Species infected with Wolbachia are indicated in bold.

Diagnostic screening for Wolbachia infection in Collembola

The presence of Wolbachia was tested via PCR amplification, specifically by targeting the Wolbachia 16S rRNA gene. Primary screening was performed on DNA samples extracted from multiple specimens (~100 individuals), with two sets of templates prepared for each collembolan line. For each confirmed host species of Wolbachia, the prevalence was calculated according to the screening results from 10 individuals. All extractions were conducted with the Wizard® SV Genomic DNA Purification System (Promega). The primers employed for screenings are listed in Table S1.

Amplification and sequencing of Wolbachia and collembolan genes

For each collembolan species carrying Wolbachia, we amplified the following genes from single specimens: seven Wolbachia genes, including the 16S rRNA gene, five MLST loci (gatB, coxA, hcpA, ftsZ, and fbpA), and the wsp gene; three host genes, including the mtCOI, 18S, and 28S rRNA genes. The primers employed for each gene are listed in Table S1. The PCR program was set to the following specifications: 3 min at 94°C, followed by 40 amplification cycles (30 s at 94°C, 30 s at the annealing temperature specific to the different primers, and 1 min per thousand base pairs at 72°C) and a 10 min final extension at 72°C.

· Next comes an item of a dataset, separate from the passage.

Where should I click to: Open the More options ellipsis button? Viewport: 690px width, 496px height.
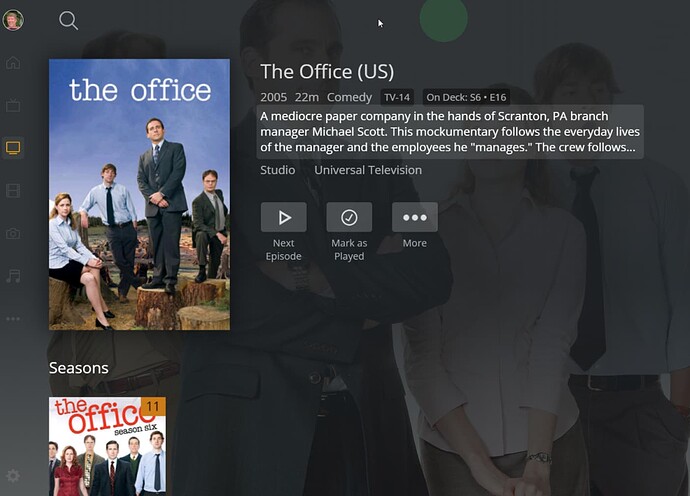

Most of the PCR products were sequenced directly using the same primers used for amplification, except that some wsp genes were cloned for sequencing. Briefly, purified fragments were ligated into the pMD 19‐T vector (Takara, Dalian) and transformed into competent Escherichia coli Top10 cells (TIANGEN). Putative positive clones were sequenced with M13 primers (Shanghai Sangon Biotech; Shanghai Sunny Biotechnology). DNA sequences were assembled with the embedded program Seqman from the DNASTAR package (Burland, 2000) and checked with BLAST at NCBI (http://blast.ncbi.nlm.nih.gov/Blast.cgi). Every gene sequence was verified from at least three individuals.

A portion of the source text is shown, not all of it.